When I was a kid, I used to think forgiveness takes an instant. But the truth is that forgiveness is something like instant for God – transcending all time means all mercy is already given – and something like every instant for me. We offer mercy imperfectly and repeatedly, a new mercy in each new moment. Peter has to repeat his love for Christ all over again even though he’s already answered the question, “Simon, son of Jonah, do you love me?” (Jn 21:15-19).  As mercy is available to receive in every moment, so also we offer it. We must forgive not seven, but seventy-seven times (Mt 18:21). I’m assuming that number is Bible for “forgive as often as God, which means always.”

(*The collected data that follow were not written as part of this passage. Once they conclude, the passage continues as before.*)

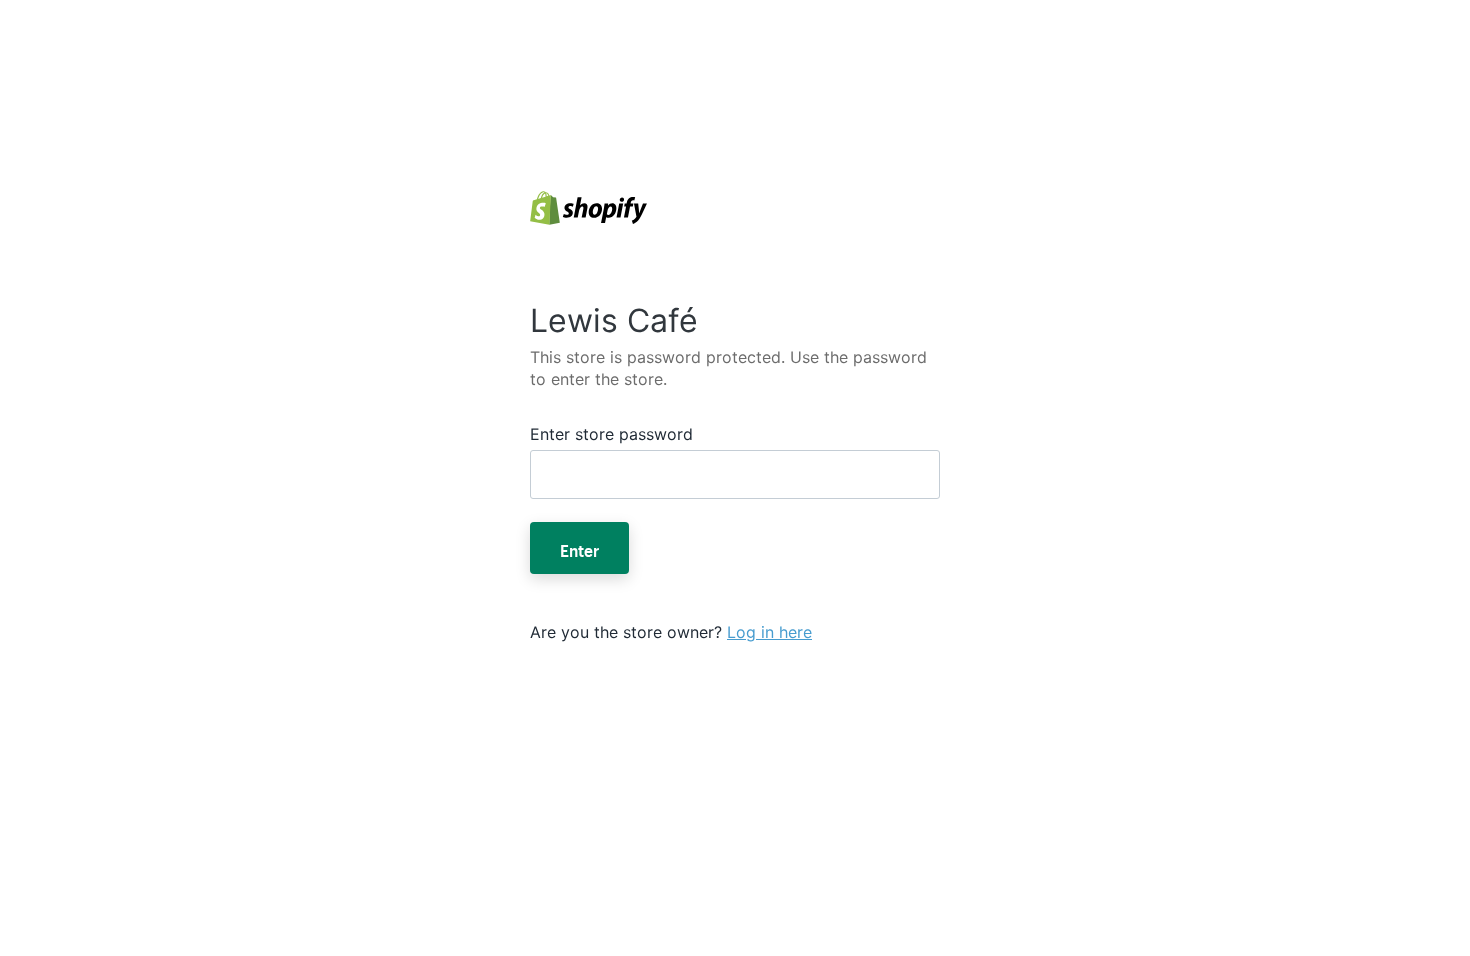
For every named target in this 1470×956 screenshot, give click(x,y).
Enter (579, 548)
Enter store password (611, 434)
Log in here (769, 632)
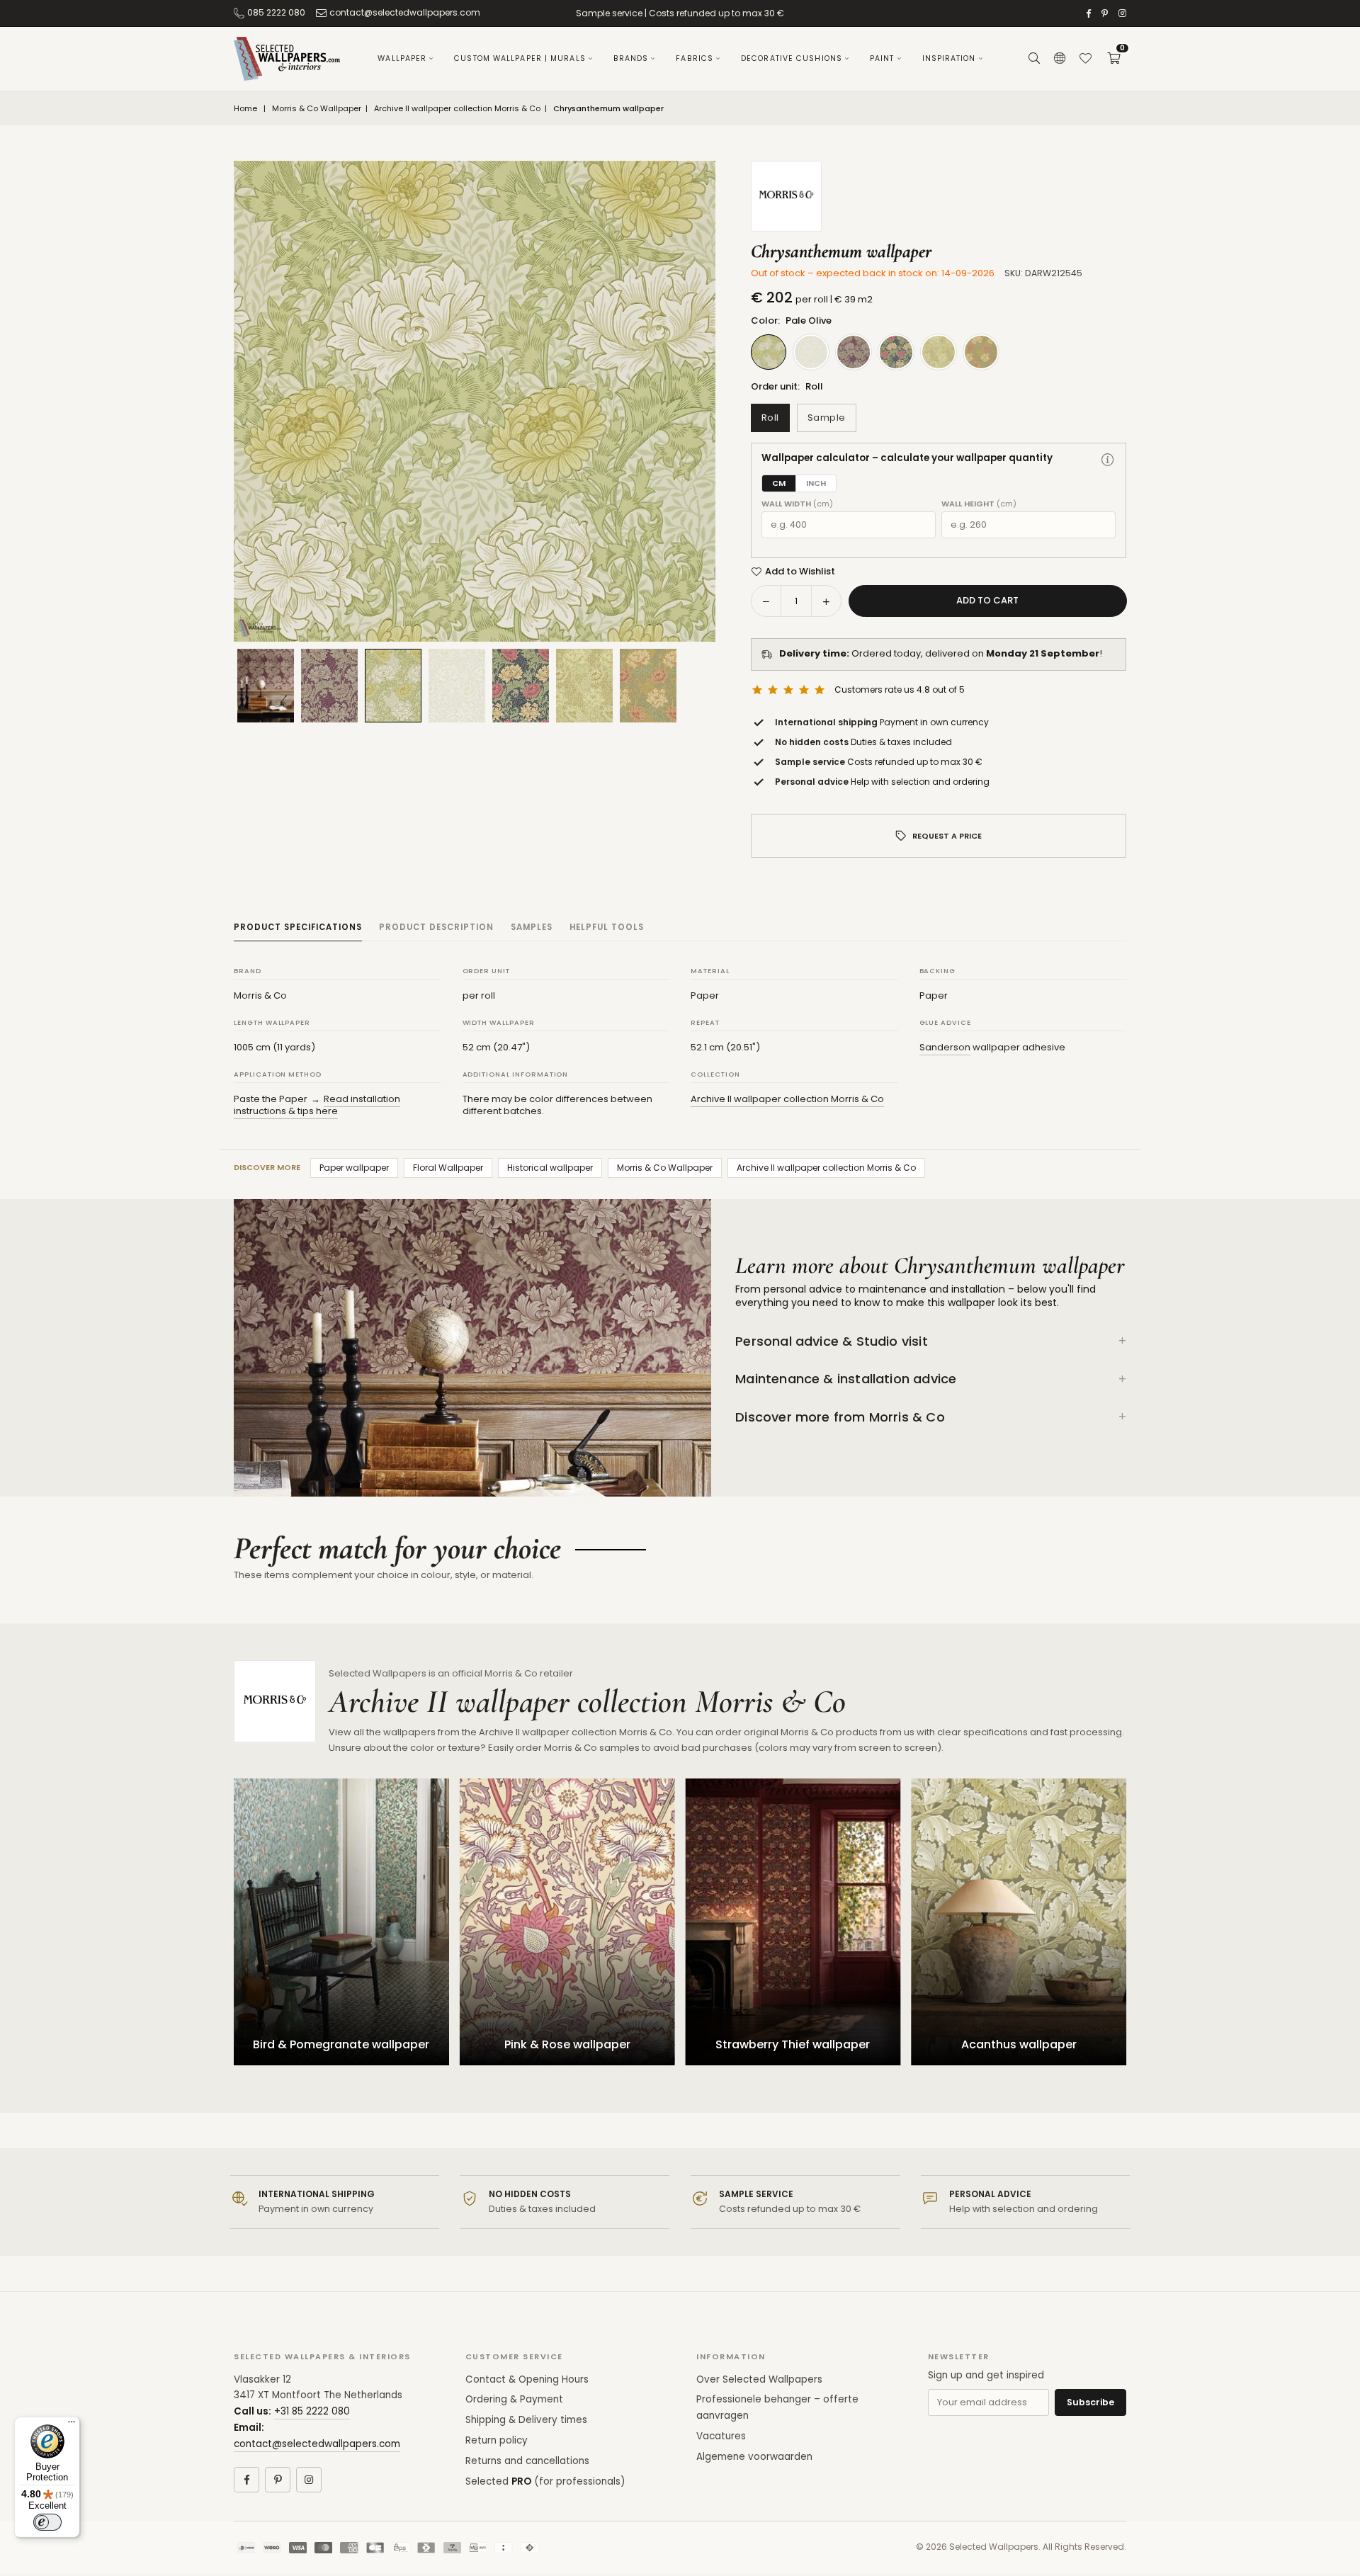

I wonder what it will be like at the end of all things, when we face the altar of God with the ruptures we could not overcome. Ruptures beyond our power, or beyond our narrowness, or beyond the tiny cosmos of an individual life. I am sure that Christ, the great reconciler, will gather each broken thread together. I am not so sure what that will look like for me. Will we look at it together? Will he judge me then? “Nor does the Father judge, but he has given all judgment to his Son” (Jn 5:22), who only judges according to the will of the the one who sent him (Jn 5:30). And yet, “I do not judge anyone” (Jn 8:15). Is the judgment left to me? Will the scales drop from my eyes, and will I be the judge of the real self that I finally see?

I do not imagine that good deeds make up for bad ones. They repair the echo of the deed, the reverberation that continues into the present, in a way, but the deed is still done in the dead past. (Yes, there is memory, I know, but even that is the life of a ghost.)  There is only one for whom that past is alive, and that one is the God who sees all time from beginning to end, the the Trinity for whom every moment in time is always also now. All of me, every action of mine, already stands before the Trinity’s eternal present. And there is nothing that the Triune God will not forgive (except the sin against the Spirit, whatever that is).

The Council of Trent (session VI) says that grace already leads me to the grace of the future, preparing me for what will be. Building in me the “second” grace that is my acceptance of grace – which is also a grace. Mercy makes himself known by making the making of our knowing. It’s…confusing. Point is the whole thing happens without my merit. But I am comforted at the knowledge that God already prepares in me the healing of relationships that he will demand of me, and he will make his own demand to be.

The Council also says that the formal cause (Aristotle: “the form, the acount of what-is-to-be”) of justification is the justice of God. This grace is given not due to God’s justice in se, “not that thereby He Himself is just,” but rather by the justice of God that makes us just. Whatever that means. Perhaps something like the knowledge that God has of me as one who is reconciled, that “now” of me that already is – to God, anyway – that God knows and, since knowledge and action are not separate in God, that God makes to be. That self is already made-to-be, and even now God’s making-to-be works to make me so.

That self will be, by the very nature of redemption, reconciled to my sister. And she to me. Whatever we do or fail to do, whether we go on to the end in rupture and ruin, God will reconcile (has reconciled, is reconciling) all things to himself. It, the reconciliation itself, will be our judgment. That could be double-sided: if I defy the reconciliation that God wills, or if I allow myself to be led into it. God’s will is the same regardless.

It comforts me, as action continues its web with me and without me, to know that God remembers, two who are sisters to each other. Whatever else will be, whether tragedy or comedy, those two will always be what God wills-to-be.